Directions:
In the records below, find each line that holds "vertical" and return it.

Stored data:

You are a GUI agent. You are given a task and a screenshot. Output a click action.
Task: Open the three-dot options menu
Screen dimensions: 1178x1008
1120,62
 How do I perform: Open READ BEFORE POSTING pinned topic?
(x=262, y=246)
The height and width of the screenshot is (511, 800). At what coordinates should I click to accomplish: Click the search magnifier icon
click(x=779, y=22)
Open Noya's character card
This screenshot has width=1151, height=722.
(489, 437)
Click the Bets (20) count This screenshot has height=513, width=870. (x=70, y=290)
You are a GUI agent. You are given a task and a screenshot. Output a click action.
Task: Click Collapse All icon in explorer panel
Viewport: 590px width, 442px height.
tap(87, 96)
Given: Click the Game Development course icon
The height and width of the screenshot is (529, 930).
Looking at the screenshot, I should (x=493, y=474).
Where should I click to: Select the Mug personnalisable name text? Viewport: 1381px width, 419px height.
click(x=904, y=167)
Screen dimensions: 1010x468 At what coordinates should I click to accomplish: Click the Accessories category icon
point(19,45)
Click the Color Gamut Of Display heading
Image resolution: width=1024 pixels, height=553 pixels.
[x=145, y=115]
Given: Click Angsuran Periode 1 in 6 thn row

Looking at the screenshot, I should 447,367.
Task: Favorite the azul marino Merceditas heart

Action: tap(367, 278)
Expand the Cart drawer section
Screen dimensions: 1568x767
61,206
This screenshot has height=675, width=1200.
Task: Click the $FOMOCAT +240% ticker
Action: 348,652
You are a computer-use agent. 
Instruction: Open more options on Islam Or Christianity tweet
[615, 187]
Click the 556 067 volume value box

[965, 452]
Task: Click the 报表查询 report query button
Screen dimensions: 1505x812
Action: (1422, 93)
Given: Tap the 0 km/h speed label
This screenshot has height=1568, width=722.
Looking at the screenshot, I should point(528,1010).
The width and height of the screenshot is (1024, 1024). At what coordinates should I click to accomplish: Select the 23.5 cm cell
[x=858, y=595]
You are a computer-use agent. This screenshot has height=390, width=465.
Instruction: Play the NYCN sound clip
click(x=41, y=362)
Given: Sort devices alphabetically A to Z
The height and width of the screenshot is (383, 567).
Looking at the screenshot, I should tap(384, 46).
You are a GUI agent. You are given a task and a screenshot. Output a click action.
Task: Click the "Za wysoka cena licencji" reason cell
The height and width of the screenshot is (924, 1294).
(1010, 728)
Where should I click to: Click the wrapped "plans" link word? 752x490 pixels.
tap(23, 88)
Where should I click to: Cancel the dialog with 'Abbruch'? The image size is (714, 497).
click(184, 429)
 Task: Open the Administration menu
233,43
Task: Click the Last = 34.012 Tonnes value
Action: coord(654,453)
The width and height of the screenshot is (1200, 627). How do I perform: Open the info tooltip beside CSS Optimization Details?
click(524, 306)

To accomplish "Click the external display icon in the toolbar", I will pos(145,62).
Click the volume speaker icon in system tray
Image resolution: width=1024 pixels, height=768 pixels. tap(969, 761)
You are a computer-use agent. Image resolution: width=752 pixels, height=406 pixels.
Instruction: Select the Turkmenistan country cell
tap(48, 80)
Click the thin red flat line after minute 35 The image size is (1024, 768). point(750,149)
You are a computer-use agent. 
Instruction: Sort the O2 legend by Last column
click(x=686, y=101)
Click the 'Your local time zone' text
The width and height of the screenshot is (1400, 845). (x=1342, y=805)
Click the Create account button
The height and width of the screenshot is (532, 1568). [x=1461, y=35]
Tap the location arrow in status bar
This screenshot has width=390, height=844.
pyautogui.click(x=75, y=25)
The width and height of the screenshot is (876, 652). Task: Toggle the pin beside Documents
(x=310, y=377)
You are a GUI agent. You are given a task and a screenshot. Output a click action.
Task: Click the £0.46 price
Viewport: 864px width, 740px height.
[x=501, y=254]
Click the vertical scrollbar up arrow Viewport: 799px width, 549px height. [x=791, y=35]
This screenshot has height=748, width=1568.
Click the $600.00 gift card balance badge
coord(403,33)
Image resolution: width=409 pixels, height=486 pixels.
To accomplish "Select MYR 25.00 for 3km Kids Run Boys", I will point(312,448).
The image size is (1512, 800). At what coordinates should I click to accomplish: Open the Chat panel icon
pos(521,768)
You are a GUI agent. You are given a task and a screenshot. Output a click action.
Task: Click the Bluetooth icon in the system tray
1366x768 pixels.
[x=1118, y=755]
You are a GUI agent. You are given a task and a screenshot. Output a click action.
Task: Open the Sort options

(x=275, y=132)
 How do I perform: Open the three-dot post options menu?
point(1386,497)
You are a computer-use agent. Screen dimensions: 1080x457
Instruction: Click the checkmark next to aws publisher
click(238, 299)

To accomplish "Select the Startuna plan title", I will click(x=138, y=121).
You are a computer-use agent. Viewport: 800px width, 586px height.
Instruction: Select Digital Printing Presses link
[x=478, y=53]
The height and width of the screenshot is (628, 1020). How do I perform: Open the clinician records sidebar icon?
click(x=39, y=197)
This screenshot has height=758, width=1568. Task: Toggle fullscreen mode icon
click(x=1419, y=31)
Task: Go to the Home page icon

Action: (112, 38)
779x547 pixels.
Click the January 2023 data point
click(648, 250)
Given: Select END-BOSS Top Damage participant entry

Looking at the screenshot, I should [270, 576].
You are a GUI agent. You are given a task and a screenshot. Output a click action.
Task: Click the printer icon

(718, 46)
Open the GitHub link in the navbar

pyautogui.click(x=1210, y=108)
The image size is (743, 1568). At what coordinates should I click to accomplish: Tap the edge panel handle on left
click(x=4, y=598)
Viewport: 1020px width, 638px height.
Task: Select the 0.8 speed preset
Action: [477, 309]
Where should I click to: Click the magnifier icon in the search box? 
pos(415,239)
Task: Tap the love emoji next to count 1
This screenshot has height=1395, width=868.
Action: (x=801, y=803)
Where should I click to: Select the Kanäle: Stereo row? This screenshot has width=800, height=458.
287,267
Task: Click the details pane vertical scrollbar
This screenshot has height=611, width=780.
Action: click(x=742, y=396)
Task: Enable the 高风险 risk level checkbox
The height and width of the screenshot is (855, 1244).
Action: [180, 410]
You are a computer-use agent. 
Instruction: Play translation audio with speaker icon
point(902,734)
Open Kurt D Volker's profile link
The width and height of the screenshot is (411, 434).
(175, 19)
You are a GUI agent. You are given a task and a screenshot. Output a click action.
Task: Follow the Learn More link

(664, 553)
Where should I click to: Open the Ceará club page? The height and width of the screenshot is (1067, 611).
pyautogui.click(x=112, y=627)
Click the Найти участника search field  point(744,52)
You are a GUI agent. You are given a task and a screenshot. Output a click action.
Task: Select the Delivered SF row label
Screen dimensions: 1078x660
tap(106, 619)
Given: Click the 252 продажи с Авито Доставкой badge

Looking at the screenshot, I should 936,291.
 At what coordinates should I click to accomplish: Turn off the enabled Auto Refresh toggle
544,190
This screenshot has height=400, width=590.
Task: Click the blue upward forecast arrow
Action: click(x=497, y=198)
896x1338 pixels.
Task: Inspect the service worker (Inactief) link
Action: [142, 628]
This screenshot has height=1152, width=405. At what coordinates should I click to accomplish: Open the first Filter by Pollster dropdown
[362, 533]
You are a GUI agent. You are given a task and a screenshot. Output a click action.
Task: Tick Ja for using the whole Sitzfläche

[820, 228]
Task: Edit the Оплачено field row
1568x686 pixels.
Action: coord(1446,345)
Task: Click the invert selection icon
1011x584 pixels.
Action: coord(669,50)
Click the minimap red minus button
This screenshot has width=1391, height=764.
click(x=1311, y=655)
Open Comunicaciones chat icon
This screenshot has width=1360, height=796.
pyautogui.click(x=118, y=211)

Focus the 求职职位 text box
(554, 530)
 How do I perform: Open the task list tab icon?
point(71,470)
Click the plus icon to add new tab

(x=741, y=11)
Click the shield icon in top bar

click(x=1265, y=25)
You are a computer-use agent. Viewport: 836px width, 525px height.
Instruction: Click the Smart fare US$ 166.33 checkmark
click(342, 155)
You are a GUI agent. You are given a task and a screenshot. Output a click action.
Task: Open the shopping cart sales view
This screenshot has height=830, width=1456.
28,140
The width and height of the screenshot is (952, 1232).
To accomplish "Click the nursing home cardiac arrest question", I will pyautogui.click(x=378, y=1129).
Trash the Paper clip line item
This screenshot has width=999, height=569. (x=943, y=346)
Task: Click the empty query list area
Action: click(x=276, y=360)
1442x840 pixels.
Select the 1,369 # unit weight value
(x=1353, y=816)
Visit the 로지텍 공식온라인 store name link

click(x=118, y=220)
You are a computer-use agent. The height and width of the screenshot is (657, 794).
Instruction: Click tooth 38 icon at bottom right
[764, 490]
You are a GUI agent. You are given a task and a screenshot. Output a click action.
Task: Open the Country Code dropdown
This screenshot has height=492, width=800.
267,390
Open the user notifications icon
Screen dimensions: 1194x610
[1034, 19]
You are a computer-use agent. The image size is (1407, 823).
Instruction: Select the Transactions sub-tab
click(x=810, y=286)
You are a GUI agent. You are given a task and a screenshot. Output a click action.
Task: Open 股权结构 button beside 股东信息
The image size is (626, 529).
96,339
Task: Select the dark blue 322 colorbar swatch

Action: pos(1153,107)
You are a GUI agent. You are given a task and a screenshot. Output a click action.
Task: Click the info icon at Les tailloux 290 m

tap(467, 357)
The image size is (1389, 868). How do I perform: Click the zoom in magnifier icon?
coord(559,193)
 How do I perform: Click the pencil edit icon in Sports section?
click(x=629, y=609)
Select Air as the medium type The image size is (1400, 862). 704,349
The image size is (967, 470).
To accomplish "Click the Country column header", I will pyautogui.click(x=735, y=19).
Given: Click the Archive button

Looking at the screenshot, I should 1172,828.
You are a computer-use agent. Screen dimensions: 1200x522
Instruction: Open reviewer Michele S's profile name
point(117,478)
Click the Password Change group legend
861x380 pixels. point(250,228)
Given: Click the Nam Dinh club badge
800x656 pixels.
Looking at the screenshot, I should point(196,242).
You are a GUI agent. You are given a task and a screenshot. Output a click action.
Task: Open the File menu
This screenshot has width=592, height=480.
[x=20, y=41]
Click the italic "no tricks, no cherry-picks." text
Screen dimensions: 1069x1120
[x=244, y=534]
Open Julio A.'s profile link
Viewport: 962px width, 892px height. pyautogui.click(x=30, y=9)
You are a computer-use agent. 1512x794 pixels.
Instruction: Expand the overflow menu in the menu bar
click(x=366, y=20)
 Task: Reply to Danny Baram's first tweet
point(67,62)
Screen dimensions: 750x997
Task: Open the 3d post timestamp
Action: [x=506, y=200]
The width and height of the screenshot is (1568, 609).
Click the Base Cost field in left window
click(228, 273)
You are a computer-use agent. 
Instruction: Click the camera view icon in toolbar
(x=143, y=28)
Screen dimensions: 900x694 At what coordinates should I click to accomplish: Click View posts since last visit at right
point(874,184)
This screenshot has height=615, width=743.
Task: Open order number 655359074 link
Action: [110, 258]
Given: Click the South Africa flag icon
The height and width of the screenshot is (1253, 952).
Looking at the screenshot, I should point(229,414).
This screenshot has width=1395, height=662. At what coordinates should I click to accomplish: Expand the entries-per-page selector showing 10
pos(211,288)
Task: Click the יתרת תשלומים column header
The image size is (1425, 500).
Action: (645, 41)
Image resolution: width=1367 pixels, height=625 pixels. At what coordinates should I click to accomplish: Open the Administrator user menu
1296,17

Written reply:
Click the vertical scrollbar up arrow Viewport: 799px width, 549px height. [x=791, y=35]
Task: Click the details pane vertical scrollbar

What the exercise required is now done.